Improvising health care after Typhoon Haiyan
A doctor points out a destroyed emergency room at Bethany Hospital in Tacloban city in the wake of Typhoon Haiyan
MANILA, 20 November 2013 (IRIN) - Ongoing assessments of healthcare facilities damaged by Typhoon Haiyan
(locally known as Yolanda), which made landfall on 8 November in the Philippines, show some 41 percent, mostly hospitals, were not functioning as of 19 November
, forcing patients and their providers to improvise life-saving care.
At least 117 health facilities in seven provinces in central Philippines were damaged by the category-5
typhoon. Most are primary healthcare facilities, known as barangay health units (BHU), which cater to the population’s most basic healthcare requirements, according to a recent Department of Health (DOH) report
The estimated total cost of damage to healthcare facilities in the provinces of Leyte, Antique, Iloilo, Capiz, Aklan and Cebu in the Visayas region, and Palawan in Luzon region, is some US$5 million, but the DOH said some areas are still impassable and out of reach for assessors, making this a preliminary estimate of damages and human suffering.
Out of the 117 hospitals surveyed, 43 are completely damaged, mostly in Eastern Visayas, which suffered the worst of the typhoon’s 315km/h sustained winds. The hospitals that survived the typhoon could not function during the early days of the typhoon’s aftermath as health workers attended to their own wounds and families.
Typhoon Haiyan has affected at least 10 million people and killed at least 4,000 others, based on the latest figures
from the National Disaster Risk Reduction and Management Council (NDRRMC).
Nearly 400,000 people are being housed in some 1,500 evacuation centres, while over four million other displaced are living with relatives or friends.
Health workers are often working amid rubble to help people in need. “The local health workers created a safer area to cater to the needs of the population, but the capacities are small because equipment and supplies vanished,” said Gegham Petrosyan, health coordinator for the International Committee of Red Cross (ICRC) in the Philippines.
The ICRC has focused its operations on Samar island in Eastern Visayas, where it will take three to six months to rehabilitate tertiary hospitals capable of handling more complicated cases, making it all the more important to bolster local primary healthcare facilities. “The commitment is to bring them to their pre-typhoon level. We want to activate the barangay health units to a capacity to address the needs of the population,” Petrosyan said.
Eric Tayag, the DOH assistant secretary and spokesperson, told IRIN the government aims to repair or rebuild health facilities rendered non-functional by the typhoon within one year, and to put up “makeshift” facilities in the meantime.
Petrosyan said more injuries have been recorded as people started clearing debris in devastated areas.

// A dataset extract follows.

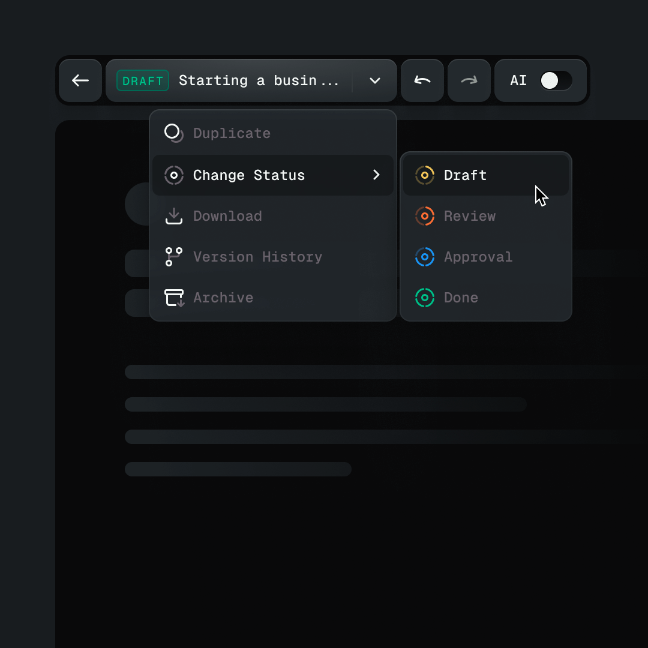Click the undo arrow icon
The height and width of the screenshot is (648, 648).
(422, 80)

Médecins Sans Frontières’ (MSF) emergency coordinator Natasha Reyes said in an interview from Cebu on 18 November that cuts and wounds from nails, “from stepping on the wreckage of buildings”, made tetanus vaccinations a top priority for the agency’s work on Samar, Leyte and Panay islands.

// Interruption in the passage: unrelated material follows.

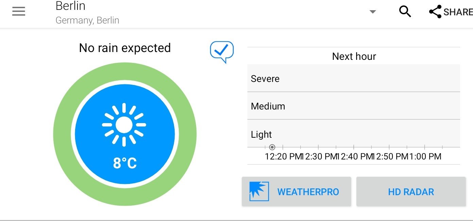Click the WeatherPro logo icon
The width and height of the screenshot is (473, 221).
tap(259, 191)
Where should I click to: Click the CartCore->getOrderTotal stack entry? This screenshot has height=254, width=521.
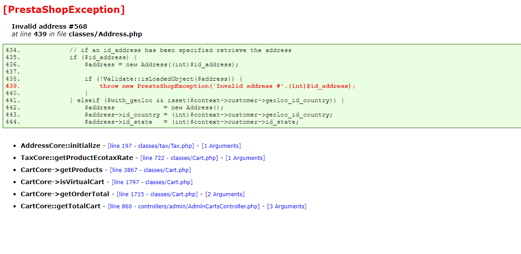click(65, 194)
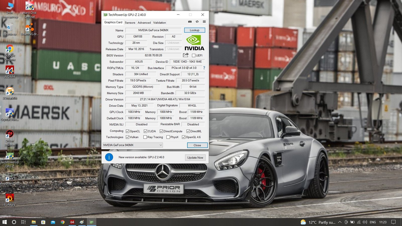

On 19 November, MSF ran three outpatient clinics on Panay island in Western Visayas, where the typhoon destroyed many boats, the main form of transport in the coastal region and therefore the usual way of seeking healthcare.
A number of typhoon survivors with chronic diseases have reported running out of life-sustaining medicines, said Reyes, who noted that patients have also been reporting “mysterious pains” with possible psychological underpinnings.
“Many people are too busy to absorb what has happened,” she said in a recent statement. “I met a woman who had lost her daughter and mother in the typhoon. She told me about in a very matter-of-fact way, and said that she cried when it happened, but has not cried since. I think many of the effects of the disaster will be delayed. Our teams will be busy for some time,” Reyes noted.
International medical teams have helped plug the gap in local care, said NDRRMC executive director Eduardo Del Rosario. “A lot of health workers have flown to the devastated islands. Health units have been established on a temporary basis. We also have the American aircraft carrier that has undertaken even major operations,” Del Rosario told IRIN.
MSF had 160 international staff on the ground as of 20 November. Field hospitals are being set up by the Canadian Red Cross (with support from the Norwegian and Hong Kong Red Cross), the Royal Australian Air Force and the Israeli Defence Force. Save the Children has one medical team that is soon to deploy by helicopter to more remote islands.
Additional stand-by medical teams include staff from Korea, South Africa, Russia, Germany, Japan and Malaysia.